Search code examples
rtextdplyr

How to export list into self-formatted text file in R?


I have a list which looks like this:

name <- c("A","B","C","D","E")
n <- c("1, 2, 3, 4, 5, 6, 7, 8, 9, 10", "11, 12, 13, 14, 15", "16, 17, 18, 19, 20", "21, 22, 23, 24, 25", "26, 27, 28, 29, 30, 31, 32, 33, 34, 35")
type <- c("a", "b", "c", "d", "e")

list <- list(name=name,n=n,type=type)

$name
[1] "A" "B" "C" "D" "E"

$n
[1] "1, 2, 3, 4, 5, 6, 7, 8, 9, 10"          "11, 12, 13, 14, 15"                     "16, 17, 18, 19, 20"                    
[4] "21, 22, 23, 24, 25"                     "26, 27, 28, 29, 30, 31, 32, 33, 34, 35"

$type
[1] "a" "b" "c" "d" "e"

I need to export the list in a text file looks like this:

name = "A",
type = "a",
n = 1, 2, 3, 4, 5,
    6, 7, 8, 9, 10
name = "B",
type = "b",
n = 11, 12, 13, 14, 15
name = "C",
type = "c",
n = 16, 17, 18, 19, 20
name = "D",
type = "d",
n = 21, 22, 23, 24, 25
name = "E",
type = "e",
n = 26, 27, 28, 29, 30,
    31, 32, 33, 34, 35

This text file follows the following format:

  • name, n and type are a group. It means that, i.e., name="A", n=1,2,...10, type="a" are one set of record.
  • Each element name (name, n and type) is placed at the beginning of each row.
  • Each element contents (i.e., 11, 12, 13, 14, 15 is a content of n) is placed after element name. Some element contents, in this case, data kept in name and type are surrounded by double quotation " but those in n are not surrounded by double quotation. This setting can be changed according to the needs.
  • Each element contents is separated by comma , at the end of each element contents, such as name = "A",.
  • It should be noted that element contents of n already contains comma as it is string type data. However, if n contains more than 5 numbers, column shall begin on the new line. (This data seems to be tricky.
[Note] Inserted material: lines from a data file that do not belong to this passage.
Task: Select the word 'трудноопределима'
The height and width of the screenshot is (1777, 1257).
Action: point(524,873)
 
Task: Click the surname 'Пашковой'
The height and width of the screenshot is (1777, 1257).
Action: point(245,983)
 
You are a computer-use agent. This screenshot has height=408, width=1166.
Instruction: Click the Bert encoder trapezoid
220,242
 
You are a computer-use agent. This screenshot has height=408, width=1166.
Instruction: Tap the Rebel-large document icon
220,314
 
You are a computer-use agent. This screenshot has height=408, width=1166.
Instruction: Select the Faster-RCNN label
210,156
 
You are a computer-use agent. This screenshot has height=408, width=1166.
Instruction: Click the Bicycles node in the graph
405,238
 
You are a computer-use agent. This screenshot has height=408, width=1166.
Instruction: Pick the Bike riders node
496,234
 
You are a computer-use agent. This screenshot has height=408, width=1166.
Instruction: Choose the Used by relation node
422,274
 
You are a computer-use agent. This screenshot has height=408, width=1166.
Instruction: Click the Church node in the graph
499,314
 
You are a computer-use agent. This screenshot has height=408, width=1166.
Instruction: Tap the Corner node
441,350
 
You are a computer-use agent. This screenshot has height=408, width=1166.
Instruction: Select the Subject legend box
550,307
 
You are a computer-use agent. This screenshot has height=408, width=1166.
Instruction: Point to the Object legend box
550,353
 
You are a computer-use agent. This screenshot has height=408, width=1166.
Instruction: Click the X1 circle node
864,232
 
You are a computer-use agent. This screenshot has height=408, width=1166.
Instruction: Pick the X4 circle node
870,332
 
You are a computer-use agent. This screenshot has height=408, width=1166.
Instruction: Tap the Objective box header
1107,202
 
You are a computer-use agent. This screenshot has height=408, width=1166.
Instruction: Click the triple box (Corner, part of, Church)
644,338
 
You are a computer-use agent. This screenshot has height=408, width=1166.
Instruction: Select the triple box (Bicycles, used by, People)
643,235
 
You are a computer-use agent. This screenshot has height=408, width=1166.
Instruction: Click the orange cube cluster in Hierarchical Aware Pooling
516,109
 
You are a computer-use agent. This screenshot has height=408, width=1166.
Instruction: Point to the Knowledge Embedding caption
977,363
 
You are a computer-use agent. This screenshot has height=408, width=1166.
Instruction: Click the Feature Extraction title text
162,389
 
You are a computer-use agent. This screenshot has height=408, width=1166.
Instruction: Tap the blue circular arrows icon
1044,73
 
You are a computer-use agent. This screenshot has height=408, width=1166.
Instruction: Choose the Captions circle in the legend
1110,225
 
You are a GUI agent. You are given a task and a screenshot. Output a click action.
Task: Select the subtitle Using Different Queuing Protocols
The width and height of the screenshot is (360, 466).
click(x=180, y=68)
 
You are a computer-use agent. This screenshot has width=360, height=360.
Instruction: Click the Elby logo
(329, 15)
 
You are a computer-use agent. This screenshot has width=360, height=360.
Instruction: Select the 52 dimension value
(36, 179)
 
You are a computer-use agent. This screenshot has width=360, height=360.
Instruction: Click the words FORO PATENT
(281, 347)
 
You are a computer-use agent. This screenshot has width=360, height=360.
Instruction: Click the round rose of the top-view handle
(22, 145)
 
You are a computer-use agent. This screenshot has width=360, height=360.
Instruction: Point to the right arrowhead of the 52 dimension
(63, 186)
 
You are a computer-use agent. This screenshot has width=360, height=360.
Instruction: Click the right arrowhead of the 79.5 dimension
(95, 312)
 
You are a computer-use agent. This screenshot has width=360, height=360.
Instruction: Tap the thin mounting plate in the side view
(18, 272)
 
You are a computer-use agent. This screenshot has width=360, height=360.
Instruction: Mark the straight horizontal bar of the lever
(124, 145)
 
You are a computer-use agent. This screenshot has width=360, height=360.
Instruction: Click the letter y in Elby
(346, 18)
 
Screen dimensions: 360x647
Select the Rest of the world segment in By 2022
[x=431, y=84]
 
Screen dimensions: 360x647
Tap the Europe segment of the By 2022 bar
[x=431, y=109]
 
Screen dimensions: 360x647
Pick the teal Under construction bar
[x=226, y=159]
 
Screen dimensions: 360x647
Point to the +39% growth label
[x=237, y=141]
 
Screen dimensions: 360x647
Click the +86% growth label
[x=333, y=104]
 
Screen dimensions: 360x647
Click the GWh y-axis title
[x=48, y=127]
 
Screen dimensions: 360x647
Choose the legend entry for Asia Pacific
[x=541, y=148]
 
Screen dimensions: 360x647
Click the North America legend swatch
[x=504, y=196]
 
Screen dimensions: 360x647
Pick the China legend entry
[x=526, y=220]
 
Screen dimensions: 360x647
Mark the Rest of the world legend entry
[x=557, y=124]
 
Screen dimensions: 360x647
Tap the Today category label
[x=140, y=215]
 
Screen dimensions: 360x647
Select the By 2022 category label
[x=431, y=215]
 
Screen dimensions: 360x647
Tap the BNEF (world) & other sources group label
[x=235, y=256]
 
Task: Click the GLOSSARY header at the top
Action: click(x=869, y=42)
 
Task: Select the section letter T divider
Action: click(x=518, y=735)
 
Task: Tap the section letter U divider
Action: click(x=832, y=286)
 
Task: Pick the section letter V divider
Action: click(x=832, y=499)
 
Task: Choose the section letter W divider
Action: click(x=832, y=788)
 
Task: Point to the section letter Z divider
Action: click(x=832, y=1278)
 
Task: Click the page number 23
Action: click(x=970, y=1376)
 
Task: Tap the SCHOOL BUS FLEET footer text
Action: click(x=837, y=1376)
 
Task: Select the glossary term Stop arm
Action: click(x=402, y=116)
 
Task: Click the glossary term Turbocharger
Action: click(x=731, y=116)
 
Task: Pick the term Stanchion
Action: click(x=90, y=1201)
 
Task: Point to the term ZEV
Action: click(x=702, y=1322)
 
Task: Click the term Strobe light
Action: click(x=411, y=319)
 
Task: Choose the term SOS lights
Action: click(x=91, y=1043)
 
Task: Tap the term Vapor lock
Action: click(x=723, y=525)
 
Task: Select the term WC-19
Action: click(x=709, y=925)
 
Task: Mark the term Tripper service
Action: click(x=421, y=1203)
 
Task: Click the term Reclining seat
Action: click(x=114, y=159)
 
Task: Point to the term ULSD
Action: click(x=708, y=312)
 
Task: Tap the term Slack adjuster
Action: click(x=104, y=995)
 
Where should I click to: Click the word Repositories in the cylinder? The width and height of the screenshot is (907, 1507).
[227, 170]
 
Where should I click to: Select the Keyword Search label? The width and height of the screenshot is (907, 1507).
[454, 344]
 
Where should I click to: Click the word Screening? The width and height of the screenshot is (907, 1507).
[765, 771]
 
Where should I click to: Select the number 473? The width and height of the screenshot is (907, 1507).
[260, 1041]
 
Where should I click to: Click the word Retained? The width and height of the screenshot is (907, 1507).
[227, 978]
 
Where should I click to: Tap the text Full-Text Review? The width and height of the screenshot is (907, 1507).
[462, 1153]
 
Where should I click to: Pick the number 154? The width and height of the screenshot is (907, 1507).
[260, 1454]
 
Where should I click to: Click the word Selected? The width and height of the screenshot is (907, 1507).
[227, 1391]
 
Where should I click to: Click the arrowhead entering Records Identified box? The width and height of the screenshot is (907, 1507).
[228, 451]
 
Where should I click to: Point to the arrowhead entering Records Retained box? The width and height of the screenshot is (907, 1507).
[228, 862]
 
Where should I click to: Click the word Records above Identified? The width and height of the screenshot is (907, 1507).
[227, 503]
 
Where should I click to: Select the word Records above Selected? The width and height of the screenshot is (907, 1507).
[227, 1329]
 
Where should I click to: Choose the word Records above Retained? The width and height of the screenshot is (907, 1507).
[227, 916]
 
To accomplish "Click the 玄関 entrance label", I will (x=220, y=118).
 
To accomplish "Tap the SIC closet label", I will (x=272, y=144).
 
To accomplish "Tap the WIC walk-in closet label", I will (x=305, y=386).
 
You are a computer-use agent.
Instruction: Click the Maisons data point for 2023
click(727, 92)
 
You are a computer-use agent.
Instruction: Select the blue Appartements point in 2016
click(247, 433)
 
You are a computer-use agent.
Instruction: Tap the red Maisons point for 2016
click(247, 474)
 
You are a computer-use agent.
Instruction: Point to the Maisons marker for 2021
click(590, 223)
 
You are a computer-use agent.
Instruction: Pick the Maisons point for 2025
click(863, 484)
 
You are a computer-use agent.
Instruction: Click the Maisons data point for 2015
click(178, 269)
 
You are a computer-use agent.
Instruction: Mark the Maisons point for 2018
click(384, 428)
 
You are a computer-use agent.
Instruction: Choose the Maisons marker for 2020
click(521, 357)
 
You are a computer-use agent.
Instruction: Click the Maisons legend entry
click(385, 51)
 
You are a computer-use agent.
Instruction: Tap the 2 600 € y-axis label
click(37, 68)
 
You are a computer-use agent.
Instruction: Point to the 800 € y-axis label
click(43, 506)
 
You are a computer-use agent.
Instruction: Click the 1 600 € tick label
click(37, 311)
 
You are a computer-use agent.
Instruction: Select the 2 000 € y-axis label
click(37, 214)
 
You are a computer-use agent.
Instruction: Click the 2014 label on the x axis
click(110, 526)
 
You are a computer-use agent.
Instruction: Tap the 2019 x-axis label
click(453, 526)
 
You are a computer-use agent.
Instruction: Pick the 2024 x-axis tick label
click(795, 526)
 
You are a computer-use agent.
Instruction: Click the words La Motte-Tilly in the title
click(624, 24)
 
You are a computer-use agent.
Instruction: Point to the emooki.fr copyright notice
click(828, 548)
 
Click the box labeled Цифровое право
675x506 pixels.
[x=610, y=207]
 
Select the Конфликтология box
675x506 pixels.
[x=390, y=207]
It may be better to convert string to integer first as the length of each number is not unified.)
  • On the other hand, the last element contents, which means type in this example, does not have a comma at its end as a new set of name, n and type starts from the next row

I used to use R for more simple data manipulation but have never used it for this kind of text manipulation. Your suggestions are highly appreciated.

I prefer to use pipe function in dplyr but the solution is not limited to this package. Thank you in advance for your kind suggestions.


Solution

  • This isn't a very straightforward string manipulation for R. The heart of string concatenation is paste() and paste0(). You can use mapply() to iterate over the elements in your list at the same time. Basically you just have to get everything to line up. For example

    rows <- paste0(mapply(function(name,n,type) {
      n <- strsplit(n, ", ")[[1]]
      parts <- unlist(tapply(n, (seq_along(n)-1)%/%5, paste, collapse=", "))
      val <- paste0(paste(
        paste0("name = ", dQuote(name, q=FALSE)),
        paste0("type = ", dQuote(type, q=FALSE)),
        paste0(rep(c("n = ", "    "), c(1, length(parts)-1)), parts, collapse=",\n"),
        sep = ",\n"), "\n")
    }, 
        list$name, list$n, list$type, SIMPLIFY=TRUE), collapse="")
    
    cat(rows)
    

    returns

    name = "A",
    type = "a",
    n = 1, 2, 3, 4, 5,
        6, 7, 8, 9, 10
    name = "B",
    type = "b",
    n = 11, 12, 13, 14, 15
    name = "C",
    type = "c",
    n = 16, 17, 18, 19, 20
    name = "D",
    type = "d",
    n = 21, 22, 23, 24, 25
    name = "E",
    type = "e",
    n = 26, 27, 28, 29, 30,
        31, 32, 33, 34, 35
    

    Be sure to use cat() to the newline characters are expanded in the output.